Extrait:
· · · · · · ·

Et même hors crise ou urgence les mêmes causes finissent par causer les mêmes effets. C’est juste un peu plus doux et ça prend plus de temps.

Bien sur les entreprises cherchent la martingale, parfois voire souvent au travers de la technologie mais on ne règle pas avec de la technologie des problèmes qui sont avant tout humains (On ne doit pas s’attendre à  ce qu’une application fonctionne dans un environnement dans lequel ses hypothèses ne sont pas valides).

Par contre certaines l’ont trouvé et forment leurs collaborateurs et même avant tout leurs cadres dirigeants et c’est un excellent exemple d’une pratique qui me tient à coeur : aller prendre dans une industrie une solution que l’on va ensuite appliquer à d’autres. Parfois vous trouvez la martingale, parfois juste des idées mais cela vous oblige à reconsidérer vos problèmes avec un oeil nouveau.

Cette solution a un nom : CRM.

Vous allez me dire que toutes les entreprises sont équipées et formées pour faire de la gestion de la relation client (Customer Relationship Management) et que non seulement cela n’a rien de neuf mais que ça règle en rien les problèmes en question. En effet.

Mais c’est juste une erreur d’acronyme : je veux parler ici du Crew Resource Management. En français bien que le terme CRM prévale chez adeptes et les connaisseurs vous entendrez parfois parler de gestion des ressources humaines en équipe, de gestion coordonnée des ressources ou encore de gestion intégrée des ressources.

Et comme l’organisation du travail et l’aérien pour l’un ma passion professionnelle et l’autre ma passion non professionnelle, je me fais un plaisir de creuser ici le sujet.

Les origines du Crew Resource Management

Le Crew Resource management nous vient de l’aviation.

Il est né dans les années 1970, après plusieurs accidents aériens qui n’étaient pas dus à des défaillances techniques, mais à des erreurs humaines, souvent liées à des problèmes de communication, de prise de décision, ou de gestion des conflits au sein des équipages.

Pour beaucoup l' »acte fondateur » est le vol United Airlines 173 (1978)où, pour faire simple, un pilote s’est concentré sur une anomalie au niveau train d’atterrissage sans entendre les alertes de son copilote sur le fait qu’ils allaient bientôt manquer de carburant. Au final l’avion a fini par s’écraser à 10 km de la piste alors qu’il aurait pu tenter un atterrissage.

Cela a eu deux conséquences.

· · · · · · ·

Prolongez l'extrait sur le Crew Resource Management en reprenant juste après sa dernière phrase.

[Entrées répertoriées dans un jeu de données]
· · · · · · ·

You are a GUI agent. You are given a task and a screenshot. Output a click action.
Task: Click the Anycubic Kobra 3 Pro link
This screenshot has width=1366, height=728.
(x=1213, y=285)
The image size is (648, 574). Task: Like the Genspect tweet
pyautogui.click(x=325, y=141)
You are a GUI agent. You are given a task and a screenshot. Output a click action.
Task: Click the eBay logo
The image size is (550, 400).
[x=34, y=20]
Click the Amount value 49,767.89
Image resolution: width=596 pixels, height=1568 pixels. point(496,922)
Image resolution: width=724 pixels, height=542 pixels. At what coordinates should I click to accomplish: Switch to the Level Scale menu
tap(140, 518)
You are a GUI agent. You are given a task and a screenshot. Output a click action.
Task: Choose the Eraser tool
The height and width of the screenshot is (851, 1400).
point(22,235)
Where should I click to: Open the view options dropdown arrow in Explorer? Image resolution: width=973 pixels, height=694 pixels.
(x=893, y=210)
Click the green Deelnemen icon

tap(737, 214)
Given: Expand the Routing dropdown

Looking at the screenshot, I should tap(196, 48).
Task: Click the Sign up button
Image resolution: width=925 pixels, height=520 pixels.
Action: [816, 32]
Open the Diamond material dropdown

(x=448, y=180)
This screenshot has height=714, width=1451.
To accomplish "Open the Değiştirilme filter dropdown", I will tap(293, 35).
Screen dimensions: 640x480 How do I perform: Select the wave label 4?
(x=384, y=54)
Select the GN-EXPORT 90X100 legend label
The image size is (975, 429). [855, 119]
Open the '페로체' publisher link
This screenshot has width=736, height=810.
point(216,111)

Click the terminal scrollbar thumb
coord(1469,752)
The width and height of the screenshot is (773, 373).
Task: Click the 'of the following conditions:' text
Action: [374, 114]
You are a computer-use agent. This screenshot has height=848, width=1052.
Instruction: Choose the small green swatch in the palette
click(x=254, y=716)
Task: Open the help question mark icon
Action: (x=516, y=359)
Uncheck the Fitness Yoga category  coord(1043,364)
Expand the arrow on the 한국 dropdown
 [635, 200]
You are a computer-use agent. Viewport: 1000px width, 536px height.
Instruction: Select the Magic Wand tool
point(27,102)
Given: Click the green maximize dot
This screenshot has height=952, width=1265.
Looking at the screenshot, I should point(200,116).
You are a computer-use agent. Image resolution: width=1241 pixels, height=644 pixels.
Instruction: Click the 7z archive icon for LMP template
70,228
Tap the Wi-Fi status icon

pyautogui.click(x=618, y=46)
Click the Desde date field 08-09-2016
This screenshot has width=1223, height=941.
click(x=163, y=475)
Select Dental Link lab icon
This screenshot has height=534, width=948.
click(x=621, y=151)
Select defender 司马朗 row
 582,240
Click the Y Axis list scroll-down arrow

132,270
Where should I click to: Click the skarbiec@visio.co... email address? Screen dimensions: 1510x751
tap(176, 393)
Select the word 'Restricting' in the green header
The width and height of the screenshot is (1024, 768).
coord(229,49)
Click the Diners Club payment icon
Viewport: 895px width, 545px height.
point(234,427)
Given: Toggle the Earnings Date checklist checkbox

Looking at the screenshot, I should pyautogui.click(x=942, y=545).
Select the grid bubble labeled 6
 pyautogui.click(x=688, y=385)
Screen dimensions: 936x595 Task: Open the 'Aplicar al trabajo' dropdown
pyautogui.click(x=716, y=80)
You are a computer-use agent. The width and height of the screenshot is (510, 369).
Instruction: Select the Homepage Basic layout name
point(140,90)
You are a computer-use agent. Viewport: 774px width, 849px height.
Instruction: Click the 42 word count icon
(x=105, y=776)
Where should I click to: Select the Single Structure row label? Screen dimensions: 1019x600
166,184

· · · · · · ·

Réponse:
La première est que l’enquêteur du NTSB (conseil national de la sécurité des transports américain) chargé de l’enquête a fait le lien avec plusieurs autres accidents aux causes similaires à savoir non pas un problème technique mais un problème d’organisation et de répartition du travail dans le cockpit.

La seconde est l’émission d’une recommandation de ce même NTSB pour que les compagnies aériennes veillent à ce que leurs équipages soient formés selon les principes de la gestion des ressources du poste de pilotage, en mettant particulièrement l’accent sur les mérites de la gestion participative pour les commandant de bord et sur la formation à l’assertivité (affirmation de soi) pour les autres membres de l’équipage.

La différence entre l’aérien et une entreprise normale est que lorsqu’on identifie un schéma qui mène à une issue finale cela se finit par l’imposition de règles nouvelles à l’ensemble du secteur pour que cela ne se reproduise jamais.

C’est ainsi que le CRM est devenu la norme afin que des problèmes qui sont principalement de l’ordre de l’humain, du cognitif et du collaboratif ne viennent causer un drame en l’absence de tout problème technique ou, dans une situation qui commence avec un problème technique éviter que la composante humaine ne vienne aggraver une situation au départ anodine.

Toute ressemblance avec des personnages et des situations réels en entreprise n’est que fortuite. Ou pas.

Les objectifs du Crew Resource Management

Partant ce qui vient d’être dit, les objectifs du CRM sont :

Améliorer la communication : s’assurer que chaque membre de l’équipe puisse s’exprimer clairement et qu’il y ait une écoute active, même dans des environnements stressants.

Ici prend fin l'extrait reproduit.